**Directive**:
Reproduce the items from the line containing "Given: Click the" down to the line containing "Action: pyautogui.click(x=339, y=205)", including both of those lines. Leave the pictures out of your copy.
+-------+
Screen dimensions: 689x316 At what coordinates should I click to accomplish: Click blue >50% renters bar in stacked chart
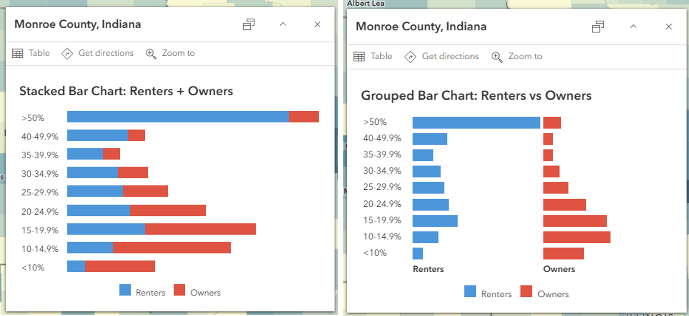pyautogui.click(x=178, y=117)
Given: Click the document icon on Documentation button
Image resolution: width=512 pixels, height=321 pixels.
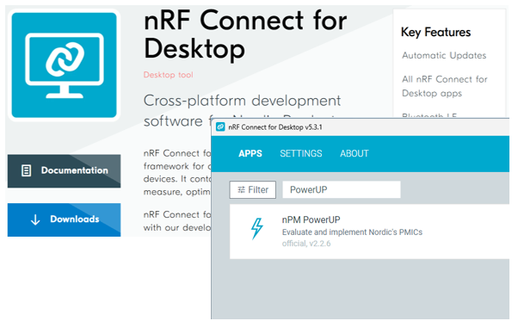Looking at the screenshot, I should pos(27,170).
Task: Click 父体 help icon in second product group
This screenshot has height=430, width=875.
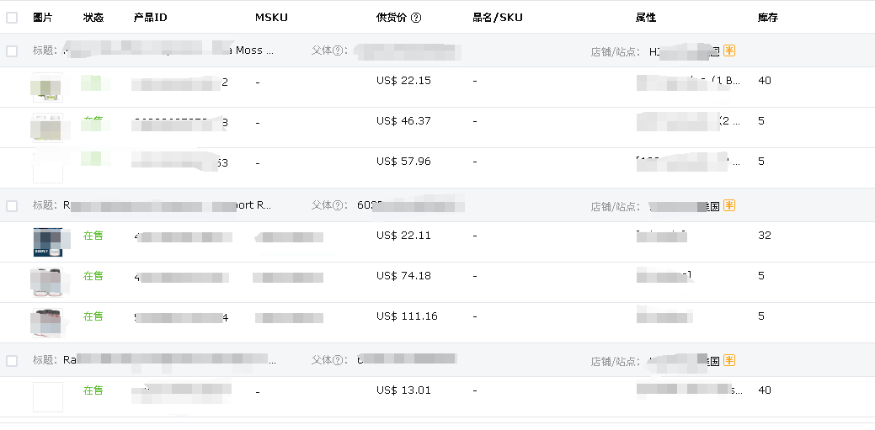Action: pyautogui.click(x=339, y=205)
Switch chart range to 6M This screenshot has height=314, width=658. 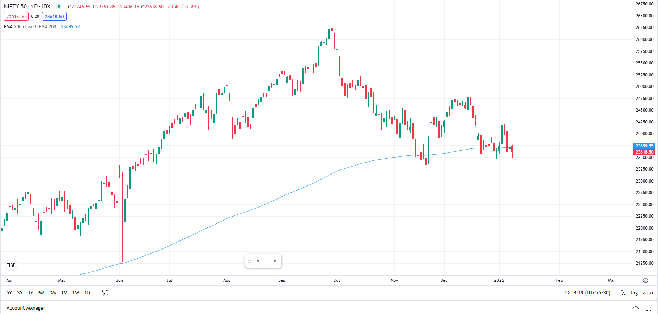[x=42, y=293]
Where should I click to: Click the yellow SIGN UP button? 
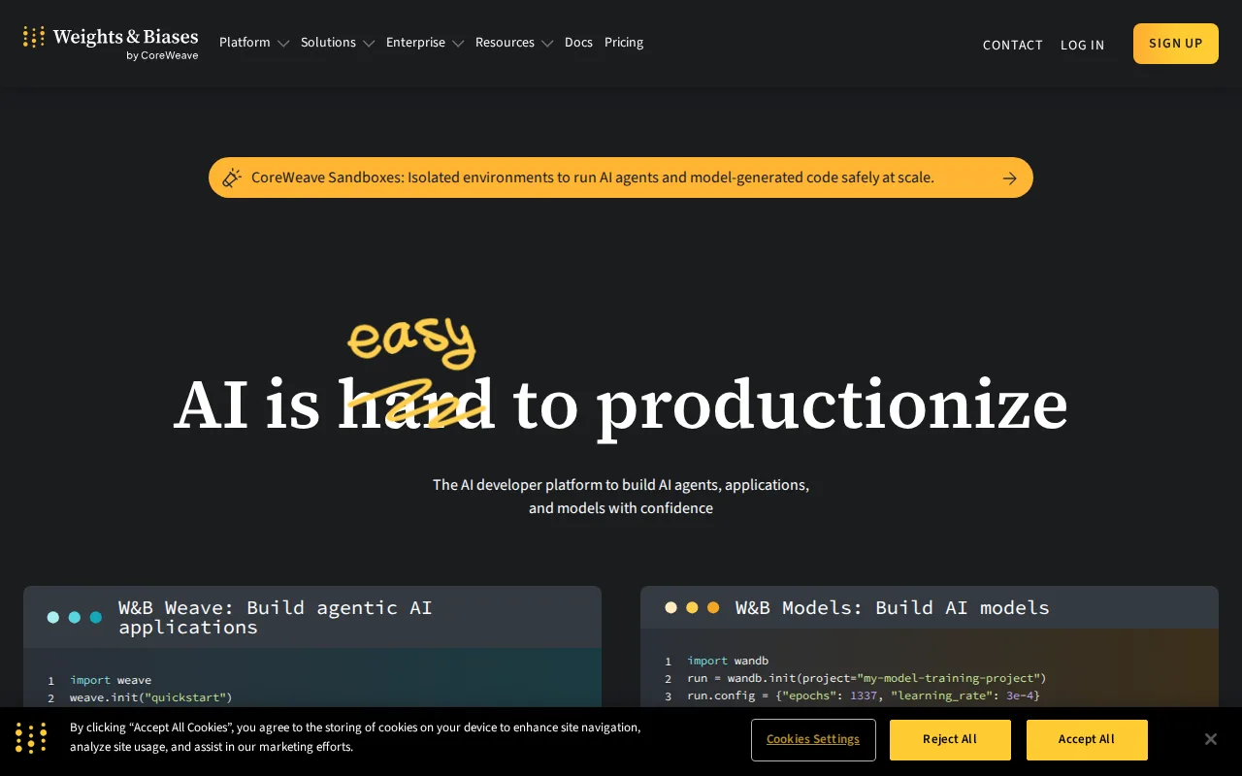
+-------+
**Complete output**:
Given: Click the document icon on Documentation button
Image resolution: width=512 pixels, height=321 pixels.
Looking at the screenshot, I should pos(27,170).
Task: Click 父体 help icon in second product group
This screenshot has height=430, width=875.
Action: pyautogui.click(x=339, y=205)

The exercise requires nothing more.